If love/discipline/consistency/obedience becomes a habit with parent and child even the most difficult of children will turn out to be fairly cooperative.

Now this process usually works well if you have the child from birth, but what if you inherit some child over eight that is completely out of control? Or what if you just have not established the right patterns with your own child, but want to start now, even though he seems hell bent on becoming the antiChrist?

Such a project is indeed one of the most formidable goals one can undertake in any life. If you are undertaking such a project the first thing you must realize is that complete success is very unlikely with such a late start, but if you work on the most important things you can lay the foundation for successful lessons to be learned after he goes out on his own.

The advice for the out-of-control older child is the same as with the young one with one exception. When starting from scratch with a newborn you can expect positive results in many areas of life, but when starting late with a difficult child even a small improvement in one area is to be viewed as a significant success.

Here's my line of approach with the problem child. Pick the one thing about the child that may be possible to change that would produce the largest possible benefit. When you decide on this one thing develop a plan to materialize it and put a large part of your energy in this direction. Other teaching opportunities are not to be ignored, but keep this one item as a main focus of attention, always remembering the power of Decision and then focusing Attention on that decision.

Let us say that the kid has no concept of the value of a dollar and seems to think that everything he wants is to be given him on a silver platter. This attitude will put him at an extreme disadvantage when he leaves home and enters the "real world," so you decide to work on this.

Now whenever he wants something that costs money you give positive reinforcement that he can obtain anything he wants, but the way to get it is to earn the money. Therefore, you make him do some work for every dollar you spend on him (beyond necessities).

If he wants a new computer game, you find out how much it costs and then outline a plan for him to get it. If the game costs $50, you may say something like this, "I'll give you $10 each time you mow the lawn. After you mow it five times the game is yours."

Then he's likely to say: "But I want the game now. Buy it for me now and I'll mow the lawn five times."

Many parents give in to this reasoning and then later on wonder why the kid keeps maxing out on credit cards and wants to borrow from Mom and Dad. You must not give in here. Instead, teach the child that you earn the money first and then buy. This is a lesson I wish my parents had reinforced in me. It would have certainly made my life easier.
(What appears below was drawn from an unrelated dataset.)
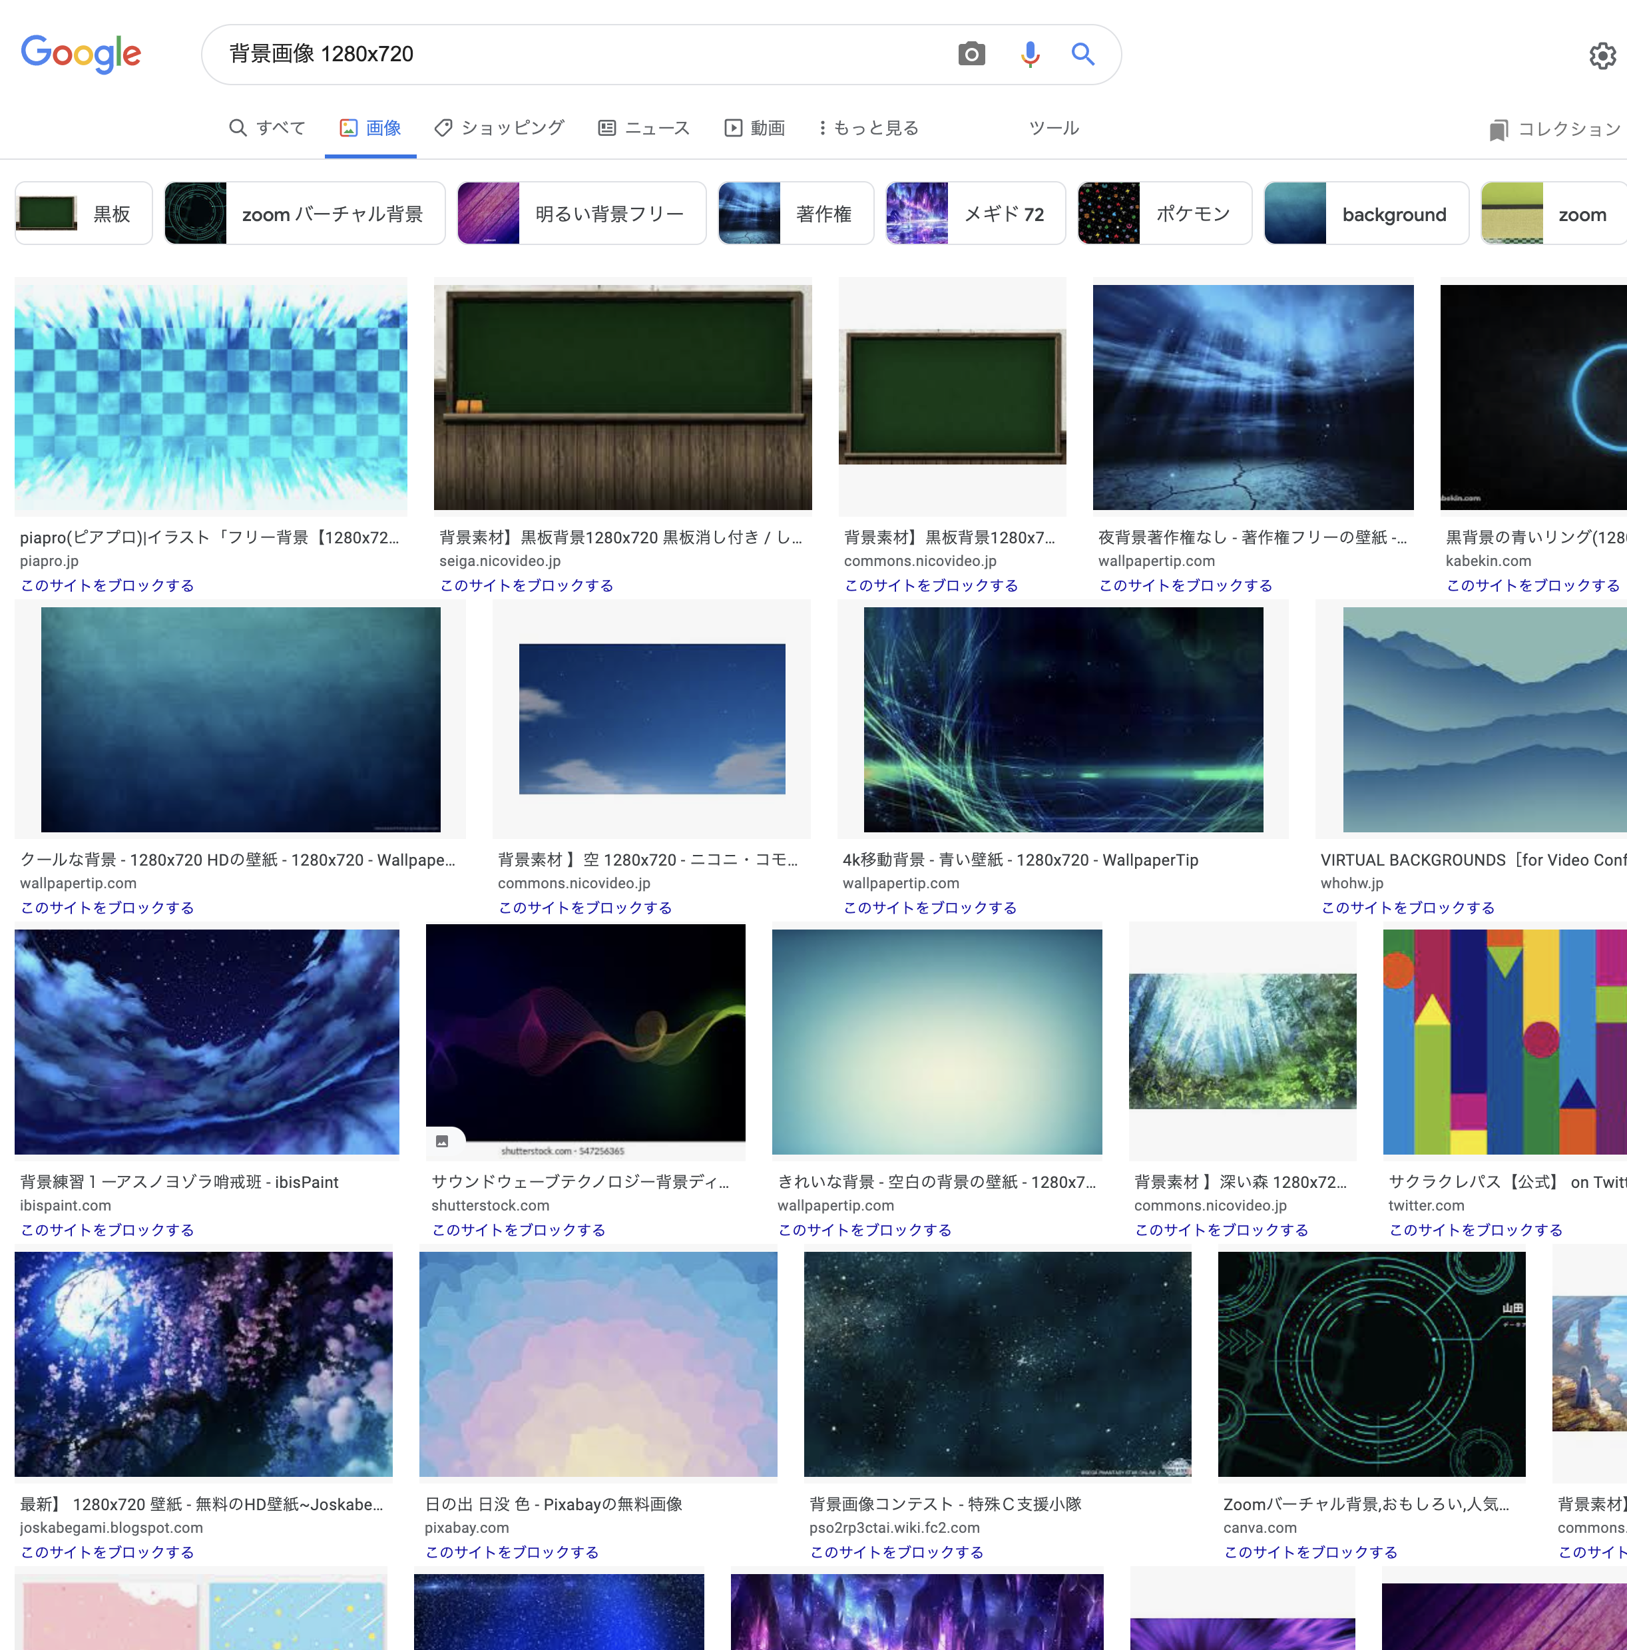Click in the search text field
The width and height of the screenshot is (1627, 1650).
[581, 55]
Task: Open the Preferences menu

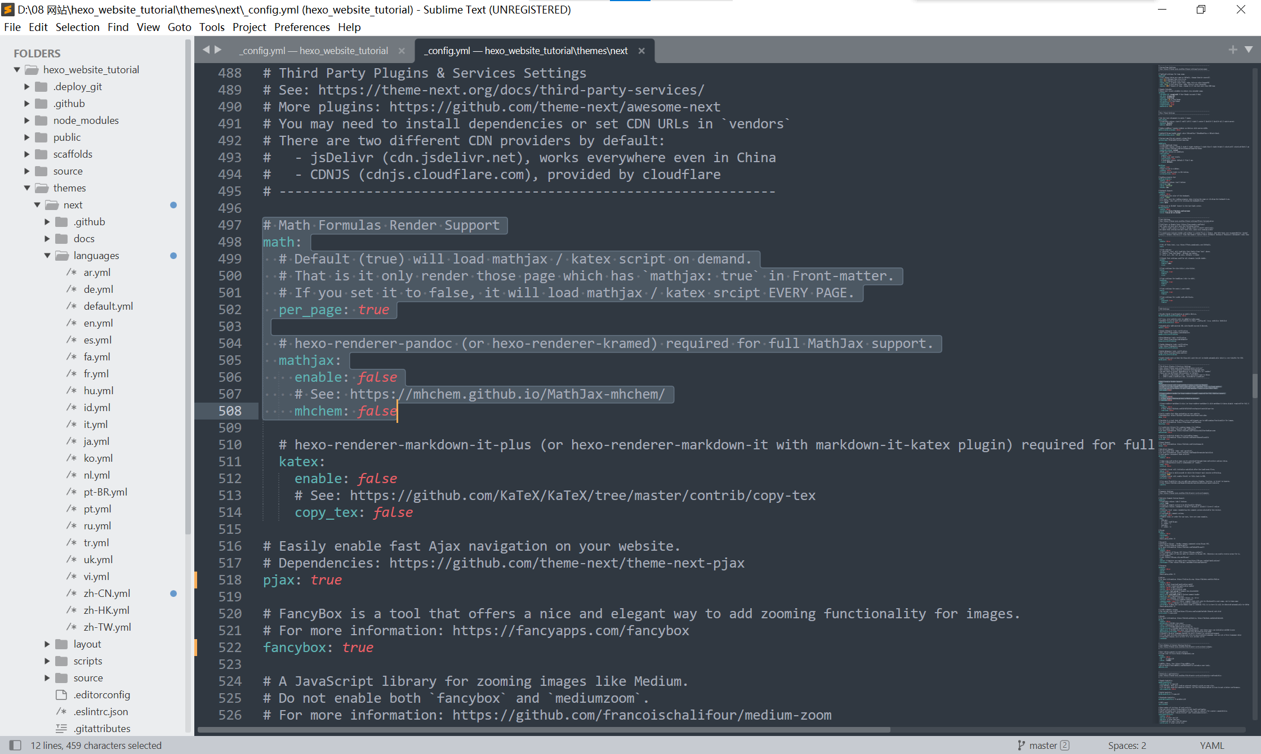Action: coord(302,27)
If he insists on getting the game earlier than the time it takes to mow the lawn five times, come up with more jobs. "I'll tell you what. You can also rake the leaves and clean out the garage. How does that sound?" If he complains and whines just say calmly, "If you're not willing to work for it I guess you don't want the game that bad then."

If you maintain you stance and the child really does want the game he will, after a period of complaining and pouting, come to you willing to do some work.

Then when the kid does do some work, dock his pay if he does a haphazard job. Make him do the job as agreed before you pay him. This will be an extremely important lesson that will carry over with him in the real world.

Now let us say you have achieved, after a period of time, some success with this first goal. Once you are satisfied that the child has learned a lesson here pick another main lesson for him to learn. Maybe you're catching him telling a lot of lies and now correcting this becomes the new prime focus.

If you can teach even one or two important lessons to the problem child he will see the value of them when he goes out in the world away from Mom and Dad. As the value of what you have taught him begins to register then he will naturally gravitate to you for more advice as an adult. When this happens it becomes possible that the joy of cooperation that you seemed to miss with him as a child now becomes a reality as an adult.